— REQUIREMENTS —
Rewrite every line of the data below as a numbered list, leaving out any blank lines.

◇ ◇ ◇

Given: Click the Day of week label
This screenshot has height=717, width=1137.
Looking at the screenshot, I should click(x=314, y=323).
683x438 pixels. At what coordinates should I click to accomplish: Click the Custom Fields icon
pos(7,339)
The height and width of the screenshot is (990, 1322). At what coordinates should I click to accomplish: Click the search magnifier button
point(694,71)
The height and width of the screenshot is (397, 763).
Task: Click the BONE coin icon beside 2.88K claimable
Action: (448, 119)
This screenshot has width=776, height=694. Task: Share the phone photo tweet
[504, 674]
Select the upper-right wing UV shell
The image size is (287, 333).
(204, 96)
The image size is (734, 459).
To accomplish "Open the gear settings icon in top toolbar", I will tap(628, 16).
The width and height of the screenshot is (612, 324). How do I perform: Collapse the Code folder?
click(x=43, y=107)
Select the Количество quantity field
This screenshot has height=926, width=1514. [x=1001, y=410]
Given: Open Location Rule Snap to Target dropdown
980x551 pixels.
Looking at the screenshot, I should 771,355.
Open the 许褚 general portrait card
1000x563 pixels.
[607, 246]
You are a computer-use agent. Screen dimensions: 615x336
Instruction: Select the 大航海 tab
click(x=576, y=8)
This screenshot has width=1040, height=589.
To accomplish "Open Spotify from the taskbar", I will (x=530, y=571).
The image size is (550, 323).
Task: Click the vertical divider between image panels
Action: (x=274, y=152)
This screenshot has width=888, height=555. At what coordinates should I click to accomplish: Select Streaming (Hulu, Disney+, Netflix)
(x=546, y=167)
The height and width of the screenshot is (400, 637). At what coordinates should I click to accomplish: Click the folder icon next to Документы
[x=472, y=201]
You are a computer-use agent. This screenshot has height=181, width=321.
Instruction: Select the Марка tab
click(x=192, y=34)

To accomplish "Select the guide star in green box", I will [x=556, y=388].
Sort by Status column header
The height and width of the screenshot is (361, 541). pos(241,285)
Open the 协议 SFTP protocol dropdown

◇ ◇ ◇

— THE ANSWER —
1. Given: Click the Day of week label
2. This screenshot has height=717, width=1137.
3. Looking at the screenshot, I should click(x=314, y=323).
4. 683x438 pixels. At what coordinates should I click to accomplish: Click the Custom Fields icon
5. pos(7,339)
6. The height and width of the screenshot is (990, 1322). At what coordinates should I click to accomplish: Click the search magnifier button
7. point(694,71)
8. The height and width of the screenshot is (397, 763).
9. Task: Click the BONE coin icon beside 2.88K claimable
10. Action: (448, 119)
11. This screenshot has width=776, height=694. Task: Share the phone photo tweet
12. [504, 674]
13. Select the upper-right wing UV shell
14. The image size is (287, 333).
15. (204, 96)
16. The image size is (734, 459).
17. To accomplish "Open the gear settings icon in top toolbar", I will tap(628, 16).
18. The width and height of the screenshot is (612, 324). How do I perform: Collapse the Code folder?
19. click(x=43, y=107)
20. Select the Количество quantity field
21. This screenshot has height=926, width=1514. [x=1001, y=410]
22. Given: Open Location Rule Snap to Target dropdown
23. 980x551 pixels.
24. Looking at the screenshot, I should 771,355.
25. Open the 许褚 general portrait card
26. 1000x563 pixels.
27. [607, 246]
28. You are a computer-use agent. Screen dimensions: 615x336
29. Instruction: Select the 大航海 tab
30. click(x=576, y=8)
31. This screenshot has width=1040, height=589.
32. To accomplish "Open Spotify from the taskbar", I will (x=530, y=571).
33. The image size is (550, 323).
34. Task: Click the vertical divider between image panels
35. Action: (x=274, y=152)
36. This screenshot has width=888, height=555. At what coordinates should I click to accomplish: Select Streaming (Hulu, Disney+, Netflix)
37. (x=546, y=167)
38. The height and width of the screenshot is (400, 637). At what coordinates should I click to accomplish: Click the folder icon next to Документы
39. [x=472, y=201]
40. You are a computer-use agent. This screenshot has height=181, width=321.
41. Instruction: Select the Марка tab
42. click(x=192, y=34)
43. To accomplish "Select the guide star in green box", I will [x=556, y=388].
44. Sort by Status column header
45. The height and width of the screenshot is (361, 541). pos(241,285)
46. Open the 协议 SFTP protocol dropdown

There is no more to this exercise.